**Problem description**
List every Ferrari model that the Ferrari 348 article below names.

**Page extract**
------------------------------------------------------------------------
Ferrari 348

Andrew Frankel

Most eager observers hailed it as yet another glorious Maranello creation. Andrew Frankel takes a closer look before passing judgement

Good eggs, rotten apples

I remember the first letter i ever wrote to a car magazine. The Ferrari 308GTBi had just been announced and there, bled across more pages than I can remember was a comparison with a Lotus Esprit Turbo. I fell upon the script, keen to savour every moment of yet another rout by the rampaging horses of Maranello only to find myself reading words which, with a ghastly compulsion, led me to the now obvious and inevitable conclusion: The Ferrari lost the test.

I wrote a short, concise and wholly devastating critique of the piece to the editor, showing exactly where his misguided lieutenant had missed the point, failed to understand the breed and made a complete mockery of the magazine. Stirred by the courage of youth, the mere facts that I had never so much as sat in either car nor did I have a driving licence did not slow my pen for a second as the incontravertable evidence of such wilful wrong-doing flowed across the page.

They didn’t publish the letter. They knew then what I know now: Ferrari, just occasionally, gets it wrong.

To be honest, Ferrari always has had its fall-guys. Some, like the first 330GT and Testarossa deserved their poor-relation reputation while others, like the Bertone-bodied 308GT4 and later Mondials did not. There has, however, been one Ferrari which has escaped, one donkey in the world’s greatest stable of priceless stallions. It is the Ferrari 348.
------------------------------------------------------------------------
Stored data entries
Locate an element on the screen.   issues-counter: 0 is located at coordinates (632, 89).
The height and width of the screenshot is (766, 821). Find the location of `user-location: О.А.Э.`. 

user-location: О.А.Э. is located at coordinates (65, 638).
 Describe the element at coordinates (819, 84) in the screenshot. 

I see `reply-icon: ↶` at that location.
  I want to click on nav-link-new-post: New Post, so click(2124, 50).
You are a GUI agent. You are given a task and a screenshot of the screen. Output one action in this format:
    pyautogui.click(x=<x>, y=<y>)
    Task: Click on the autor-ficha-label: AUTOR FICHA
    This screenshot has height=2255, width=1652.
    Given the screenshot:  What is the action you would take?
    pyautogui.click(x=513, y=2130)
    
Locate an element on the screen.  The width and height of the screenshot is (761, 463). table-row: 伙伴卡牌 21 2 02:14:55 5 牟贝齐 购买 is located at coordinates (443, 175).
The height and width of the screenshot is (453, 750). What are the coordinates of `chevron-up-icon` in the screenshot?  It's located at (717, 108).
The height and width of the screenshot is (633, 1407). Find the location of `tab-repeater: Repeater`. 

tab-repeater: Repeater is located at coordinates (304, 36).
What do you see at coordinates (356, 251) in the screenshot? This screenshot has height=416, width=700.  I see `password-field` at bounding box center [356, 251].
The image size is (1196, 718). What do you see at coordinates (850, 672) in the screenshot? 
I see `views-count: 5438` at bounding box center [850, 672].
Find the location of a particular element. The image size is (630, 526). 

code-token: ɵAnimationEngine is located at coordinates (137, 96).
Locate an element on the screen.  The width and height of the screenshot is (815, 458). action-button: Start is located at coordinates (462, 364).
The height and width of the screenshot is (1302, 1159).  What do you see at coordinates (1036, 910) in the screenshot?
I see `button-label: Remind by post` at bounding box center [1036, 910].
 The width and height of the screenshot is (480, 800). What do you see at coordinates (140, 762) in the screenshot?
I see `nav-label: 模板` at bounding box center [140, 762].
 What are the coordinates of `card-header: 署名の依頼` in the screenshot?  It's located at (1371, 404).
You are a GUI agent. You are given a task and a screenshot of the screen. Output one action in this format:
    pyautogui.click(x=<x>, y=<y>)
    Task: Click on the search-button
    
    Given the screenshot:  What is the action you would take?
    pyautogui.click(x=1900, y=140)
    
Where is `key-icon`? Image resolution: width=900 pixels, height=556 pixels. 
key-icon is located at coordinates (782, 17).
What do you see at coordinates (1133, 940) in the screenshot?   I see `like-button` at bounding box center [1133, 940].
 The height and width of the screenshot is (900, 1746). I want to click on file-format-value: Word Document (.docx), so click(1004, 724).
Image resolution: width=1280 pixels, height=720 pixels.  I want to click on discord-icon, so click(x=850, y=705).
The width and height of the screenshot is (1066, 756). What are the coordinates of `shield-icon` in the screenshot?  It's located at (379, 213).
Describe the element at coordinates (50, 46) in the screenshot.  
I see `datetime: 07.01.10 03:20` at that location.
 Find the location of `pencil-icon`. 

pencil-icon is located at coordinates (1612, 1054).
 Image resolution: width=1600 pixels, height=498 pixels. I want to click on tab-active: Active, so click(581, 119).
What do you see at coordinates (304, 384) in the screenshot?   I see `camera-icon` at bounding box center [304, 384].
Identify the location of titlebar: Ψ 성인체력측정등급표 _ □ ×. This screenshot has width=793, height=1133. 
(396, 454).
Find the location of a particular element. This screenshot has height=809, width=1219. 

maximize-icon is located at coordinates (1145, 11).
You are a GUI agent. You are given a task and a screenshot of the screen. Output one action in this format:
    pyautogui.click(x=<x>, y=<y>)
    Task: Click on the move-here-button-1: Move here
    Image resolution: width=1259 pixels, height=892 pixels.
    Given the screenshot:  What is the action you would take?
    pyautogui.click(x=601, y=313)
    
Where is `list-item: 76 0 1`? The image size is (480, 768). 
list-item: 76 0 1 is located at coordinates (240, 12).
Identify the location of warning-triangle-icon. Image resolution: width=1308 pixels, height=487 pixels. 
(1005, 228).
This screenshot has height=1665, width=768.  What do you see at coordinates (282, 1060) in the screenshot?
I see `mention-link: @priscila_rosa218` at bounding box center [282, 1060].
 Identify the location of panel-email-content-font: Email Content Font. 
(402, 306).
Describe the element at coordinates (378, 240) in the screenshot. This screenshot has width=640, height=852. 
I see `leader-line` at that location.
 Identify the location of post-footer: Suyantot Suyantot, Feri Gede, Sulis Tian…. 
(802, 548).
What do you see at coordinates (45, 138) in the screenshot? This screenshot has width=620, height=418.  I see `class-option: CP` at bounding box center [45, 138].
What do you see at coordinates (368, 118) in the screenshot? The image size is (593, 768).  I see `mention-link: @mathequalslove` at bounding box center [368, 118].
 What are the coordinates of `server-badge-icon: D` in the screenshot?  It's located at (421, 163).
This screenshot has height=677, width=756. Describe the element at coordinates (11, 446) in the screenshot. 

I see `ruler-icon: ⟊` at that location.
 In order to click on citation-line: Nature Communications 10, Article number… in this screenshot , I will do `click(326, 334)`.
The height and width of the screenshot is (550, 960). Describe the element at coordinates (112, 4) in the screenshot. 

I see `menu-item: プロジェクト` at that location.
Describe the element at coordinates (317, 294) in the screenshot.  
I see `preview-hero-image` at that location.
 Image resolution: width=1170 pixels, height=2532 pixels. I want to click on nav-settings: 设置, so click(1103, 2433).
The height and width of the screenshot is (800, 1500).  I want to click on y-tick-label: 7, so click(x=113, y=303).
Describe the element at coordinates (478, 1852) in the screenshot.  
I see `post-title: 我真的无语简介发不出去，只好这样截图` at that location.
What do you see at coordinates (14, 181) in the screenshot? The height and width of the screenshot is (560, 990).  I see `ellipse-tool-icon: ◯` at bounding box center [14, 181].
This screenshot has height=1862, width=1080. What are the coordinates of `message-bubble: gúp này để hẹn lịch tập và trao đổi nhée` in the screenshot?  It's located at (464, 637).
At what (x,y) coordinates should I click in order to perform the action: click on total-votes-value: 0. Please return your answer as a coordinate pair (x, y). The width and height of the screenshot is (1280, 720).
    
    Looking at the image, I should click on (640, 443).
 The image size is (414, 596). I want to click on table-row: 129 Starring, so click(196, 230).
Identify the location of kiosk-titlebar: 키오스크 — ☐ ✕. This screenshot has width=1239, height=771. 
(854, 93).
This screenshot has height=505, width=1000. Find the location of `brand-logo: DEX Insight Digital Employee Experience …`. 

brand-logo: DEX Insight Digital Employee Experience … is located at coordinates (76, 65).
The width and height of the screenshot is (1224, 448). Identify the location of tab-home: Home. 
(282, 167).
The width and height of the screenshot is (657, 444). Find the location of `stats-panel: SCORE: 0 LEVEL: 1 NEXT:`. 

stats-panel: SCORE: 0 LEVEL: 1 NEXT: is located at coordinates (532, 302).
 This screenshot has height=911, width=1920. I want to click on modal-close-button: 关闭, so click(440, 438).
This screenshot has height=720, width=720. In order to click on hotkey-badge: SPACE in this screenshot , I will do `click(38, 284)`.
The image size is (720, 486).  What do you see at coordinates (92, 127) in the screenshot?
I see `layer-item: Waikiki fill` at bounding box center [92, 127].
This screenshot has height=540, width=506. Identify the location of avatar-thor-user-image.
------------------------------------------------------------------------
**Solution to this problem**
- 308GTBi
- 330GT
- Testarossa
- 308GT4
- Mondial
- 348